--- Task instructions ---
In full and without change, repeat the records shown below.

──────── Listed entries ────────

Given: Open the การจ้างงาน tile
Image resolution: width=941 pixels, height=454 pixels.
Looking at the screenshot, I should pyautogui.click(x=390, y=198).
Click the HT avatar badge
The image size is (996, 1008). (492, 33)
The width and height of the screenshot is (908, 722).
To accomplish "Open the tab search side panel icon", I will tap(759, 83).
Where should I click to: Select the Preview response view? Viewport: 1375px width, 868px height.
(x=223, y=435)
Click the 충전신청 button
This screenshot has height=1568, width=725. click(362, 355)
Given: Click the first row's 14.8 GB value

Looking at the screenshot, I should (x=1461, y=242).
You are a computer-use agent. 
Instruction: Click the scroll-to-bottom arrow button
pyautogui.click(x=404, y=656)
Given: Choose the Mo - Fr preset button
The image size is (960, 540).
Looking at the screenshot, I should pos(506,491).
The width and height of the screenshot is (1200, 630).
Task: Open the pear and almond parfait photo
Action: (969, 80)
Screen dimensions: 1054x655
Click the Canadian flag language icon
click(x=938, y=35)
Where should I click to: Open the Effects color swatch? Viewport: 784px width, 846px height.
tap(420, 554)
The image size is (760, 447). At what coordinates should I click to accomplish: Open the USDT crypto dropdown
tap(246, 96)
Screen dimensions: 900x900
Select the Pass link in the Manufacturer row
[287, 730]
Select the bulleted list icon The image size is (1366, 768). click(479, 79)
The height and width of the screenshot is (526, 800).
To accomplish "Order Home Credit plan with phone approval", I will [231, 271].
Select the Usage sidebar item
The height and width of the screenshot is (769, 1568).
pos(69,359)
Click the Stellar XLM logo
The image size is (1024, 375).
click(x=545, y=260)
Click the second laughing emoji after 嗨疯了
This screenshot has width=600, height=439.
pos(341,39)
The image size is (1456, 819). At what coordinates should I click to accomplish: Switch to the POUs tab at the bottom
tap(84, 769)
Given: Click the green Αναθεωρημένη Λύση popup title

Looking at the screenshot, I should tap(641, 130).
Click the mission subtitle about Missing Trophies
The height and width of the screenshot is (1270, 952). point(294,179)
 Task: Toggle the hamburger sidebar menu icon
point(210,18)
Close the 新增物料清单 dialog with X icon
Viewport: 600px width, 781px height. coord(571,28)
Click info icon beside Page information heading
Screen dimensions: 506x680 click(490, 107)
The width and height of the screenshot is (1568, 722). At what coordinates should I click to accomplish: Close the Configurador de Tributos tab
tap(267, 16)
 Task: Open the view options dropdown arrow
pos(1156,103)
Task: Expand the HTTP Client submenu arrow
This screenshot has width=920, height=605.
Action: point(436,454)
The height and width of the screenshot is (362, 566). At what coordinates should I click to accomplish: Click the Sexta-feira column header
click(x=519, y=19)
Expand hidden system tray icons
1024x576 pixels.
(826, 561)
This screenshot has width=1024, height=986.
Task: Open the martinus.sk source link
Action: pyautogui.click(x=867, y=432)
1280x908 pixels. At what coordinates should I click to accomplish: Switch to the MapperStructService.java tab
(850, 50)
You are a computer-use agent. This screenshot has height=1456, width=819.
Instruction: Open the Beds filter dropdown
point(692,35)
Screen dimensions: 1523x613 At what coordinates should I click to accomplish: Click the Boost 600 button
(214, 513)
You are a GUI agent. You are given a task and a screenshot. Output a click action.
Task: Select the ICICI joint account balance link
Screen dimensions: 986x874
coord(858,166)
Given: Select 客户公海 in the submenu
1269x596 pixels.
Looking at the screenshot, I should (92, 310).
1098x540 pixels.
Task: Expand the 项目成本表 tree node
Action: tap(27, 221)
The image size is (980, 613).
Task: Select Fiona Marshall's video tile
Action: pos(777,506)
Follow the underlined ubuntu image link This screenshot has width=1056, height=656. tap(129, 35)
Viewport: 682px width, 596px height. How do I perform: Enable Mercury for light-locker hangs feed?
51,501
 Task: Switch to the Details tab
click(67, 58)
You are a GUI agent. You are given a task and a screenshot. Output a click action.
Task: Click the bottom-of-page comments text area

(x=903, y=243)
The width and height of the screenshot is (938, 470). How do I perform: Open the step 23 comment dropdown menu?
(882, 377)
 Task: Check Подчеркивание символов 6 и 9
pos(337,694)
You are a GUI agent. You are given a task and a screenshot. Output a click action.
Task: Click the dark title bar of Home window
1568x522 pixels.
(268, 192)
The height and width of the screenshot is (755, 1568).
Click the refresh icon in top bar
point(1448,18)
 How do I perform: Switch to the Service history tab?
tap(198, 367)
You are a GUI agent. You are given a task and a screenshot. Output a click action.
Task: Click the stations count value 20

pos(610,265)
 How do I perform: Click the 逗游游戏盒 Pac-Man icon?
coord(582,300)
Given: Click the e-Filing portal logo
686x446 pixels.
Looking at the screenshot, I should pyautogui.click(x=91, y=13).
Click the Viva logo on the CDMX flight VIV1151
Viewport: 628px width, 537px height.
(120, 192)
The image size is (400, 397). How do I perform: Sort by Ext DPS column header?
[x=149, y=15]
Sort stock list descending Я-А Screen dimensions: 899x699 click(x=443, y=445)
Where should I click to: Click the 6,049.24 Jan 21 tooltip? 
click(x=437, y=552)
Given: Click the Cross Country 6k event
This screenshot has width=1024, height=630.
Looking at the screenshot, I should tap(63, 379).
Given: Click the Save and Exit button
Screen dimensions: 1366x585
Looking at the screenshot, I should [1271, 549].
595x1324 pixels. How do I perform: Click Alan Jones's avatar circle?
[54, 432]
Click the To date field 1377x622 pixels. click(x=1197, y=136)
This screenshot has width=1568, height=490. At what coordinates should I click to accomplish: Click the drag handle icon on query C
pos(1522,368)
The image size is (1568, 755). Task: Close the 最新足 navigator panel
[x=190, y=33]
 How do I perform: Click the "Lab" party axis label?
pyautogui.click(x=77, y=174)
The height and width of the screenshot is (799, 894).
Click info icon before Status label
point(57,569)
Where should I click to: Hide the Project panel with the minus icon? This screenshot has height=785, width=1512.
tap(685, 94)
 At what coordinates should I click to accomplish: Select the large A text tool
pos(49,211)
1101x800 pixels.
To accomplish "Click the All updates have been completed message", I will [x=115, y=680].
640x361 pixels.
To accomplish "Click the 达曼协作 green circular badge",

────────

--- Answer box ---
Given: Open the การจ้างงาน tile
Image resolution: width=941 pixels, height=454 pixels.
Looking at the screenshot, I should pyautogui.click(x=390, y=198).
Click the HT avatar badge
The image size is (996, 1008). (492, 33)
The width and height of the screenshot is (908, 722).
To accomplish "Open the tab search side panel icon", I will tap(759, 83).
Where should I click to: Select the Preview response view? Viewport: 1375px width, 868px height.
(x=223, y=435)
Click the 충전신청 button
This screenshot has height=1568, width=725. click(362, 355)
Given: Click the first row's 14.8 GB value

Looking at the screenshot, I should (x=1461, y=242).
You are a computer-use agent. 
Instruction: Click the scroll-to-bottom arrow button
pyautogui.click(x=404, y=656)
Given: Choose the Mo - Fr preset button
The image size is (960, 540).
Looking at the screenshot, I should pos(506,491).
The width and height of the screenshot is (1200, 630).
Task: Open the pear and almond parfait photo
Action: (969, 80)
Screen dimensions: 1054x655
Click the Canadian flag language icon
click(x=938, y=35)
Where should I click to: Open the Effects color swatch? Viewport: 784px width, 846px height.
tap(420, 554)
The image size is (760, 447). At what coordinates should I click to accomplish: Open the USDT crypto dropdown
tap(246, 96)
Screen dimensions: 900x900
Select the Pass link in the Manufacturer row
[287, 730]
Select the bulleted list icon The image size is (1366, 768). click(479, 79)
The height and width of the screenshot is (526, 800).
To accomplish "Order Home Credit plan with phone approval", I will [231, 271].
Select the Usage sidebar item
The height and width of the screenshot is (769, 1568).
pos(69,359)
Click the Stellar XLM logo
The image size is (1024, 375).
click(x=545, y=260)
Click the second laughing emoji after 嗨疯了
This screenshot has width=600, height=439.
pos(341,39)
The image size is (1456, 819). At what coordinates should I click to accomplish: Switch to the POUs tab at the bottom
tap(84, 769)
Given: Click the green Αναθεωρημένη Λύση popup title

Looking at the screenshot, I should tap(641, 130).
Click the mission subtitle about Missing Trophies
The height and width of the screenshot is (1270, 952). point(294,179)
 Task: Toggle the hamburger sidebar menu icon
point(210,18)
Close the 新增物料清单 dialog with X icon
Viewport: 600px width, 781px height. coord(571,28)
Click info icon beside Page information heading
Screen dimensions: 506x680 click(490, 107)
The width and height of the screenshot is (1568, 722). At what coordinates should I click to accomplish: Close the Configurador de Tributos tab
tap(267, 16)
 Task: Open the view options dropdown arrow
pos(1156,103)
Task: Expand the HTTP Client submenu arrow
This screenshot has width=920, height=605.
Action: point(436,454)
The height and width of the screenshot is (362, 566). At what coordinates should I click to accomplish: Click the Sexta-feira column header
click(x=519, y=19)
Expand hidden system tray icons
1024x576 pixels.
(826, 561)
This screenshot has width=1024, height=986.
Task: Open the martinus.sk source link
Action: pyautogui.click(x=867, y=432)
1280x908 pixels. At what coordinates should I click to accomplish: Switch to the MapperStructService.java tab
(850, 50)
You are a computer-use agent. This screenshot has height=1456, width=819.
Instruction: Open the Beds filter dropdown
point(692,35)
Screen dimensions: 1523x613 At what coordinates should I click to accomplish: Click the Boost 600 button
(214, 513)
You are a GUI agent. You are given a task and a screenshot. Output a click action.
Task: Select the ICICI joint account balance link
Screen dimensions: 986x874
coord(858,166)
Given: Select 客户公海 in the submenu
1269x596 pixels.
Looking at the screenshot, I should (92, 310).
1098x540 pixels.
Task: Expand the 项目成本表 tree node
Action: tap(27, 221)
The image size is (980, 613).
Task: Select Fiona Marshall's video tile
Action: pos(777,506)
Follow the underlined ubuntu image link This screenshot has width=1056, height=656. tap(129, 35)
Viewport: 682px width, 596px height. How do I perform: Enable Mercury for light-locker hangs feed?
51,501
 Task: Switch to the Details tab
click(67, 58)
You are a GUI agent. You are given a task and a screenshot. Output a click action.
Task: Click the bottom-of-page comments text area

(x=903, y=243)
The width and height of the screenshot is (938, 470). How do I perform: Open the step 23 comment dropdown menu?
(882, 377)
 Task: Check Подчеркивание символов 6 и 9
pos(337,694)
You are a GUI agent. You are given a task and a screenshot. Output a click action.
Task: Click the dark title bar of Home window
1568x522 pixels.
(268, 192)
The height and width of the screenshot is (755, 1568).
Click the refresh icon in top bar
point(1448,18)
 How do I perform: Switch to the Service history tab?
tap(198, 367)
You are a GUI agent. You are given a task and a screenshot. Output a click action.
Task: Click the stations count value 20

pos(610,265)
 How do I perform: Click the 逗游游戏盒 Pac-Man icon?
coord(582,300)
Given: Click the e-Filing portal logo
686x446 pixels.
Looking at the screenshot, I should pyautogui.click(x=91, y=13).
Click the Viva logo on the CDMX flight VIV1151
Viewport: 628px width, 537px height.
(120, 192)
The image size is (400, 397). How do I perform: Sort by Ext DPS column header?
[x=149, y=15]
Sort stock list descending Я-А Screen dimensions: 899x699 click(x=443, y=445)
Where should I click to: Click the 6,049.24 Jan 21 tooltip? 
click(x=437, y=552)
Given: Click the Cross Country 6k event
This screenshot has width=1024, height=630.
Looking at the screenshot, I should tap(63, 379).
Given: Click the Save and Exit button
Screen dimensions: 1366x585
Looking at the screenshot, I should [1271, 549].
595x1324 pixels. How do I perform: Click Alan Jones's avatar circle?
[54, 432]
Click the To date field 1377x622 pixels. click(x=1197, y=136)
This screenshot has width=1568, height=490. At what coordinates should I click to accomplish: Click the drag handle icon on query C
pos(1522,368)
The image size is (1568, 755). Task: Close the 最新足 navigator panel
[x=190, y=33]
 How do I perform: Click the "Lab" party axis label?
pyautogui.click(x=77, y=174)
The height and width of the screenshot is (799, 894).
Click info icon before Status label
point(57,569)
Where should I click to: Hide the Project panel with the minus icon? This screenshot has height=785, width=1512.
tap(685, 94)
 At what coordinates should I click to accomplish: Select the large A text tool
pos(49,211)
1101x800 pixels.
To accomplish "Click the All updates have been completed message", I will [x=115, y=680].
640x361 pixels.
To accomplish "Click the 达曼协作 green circular badge",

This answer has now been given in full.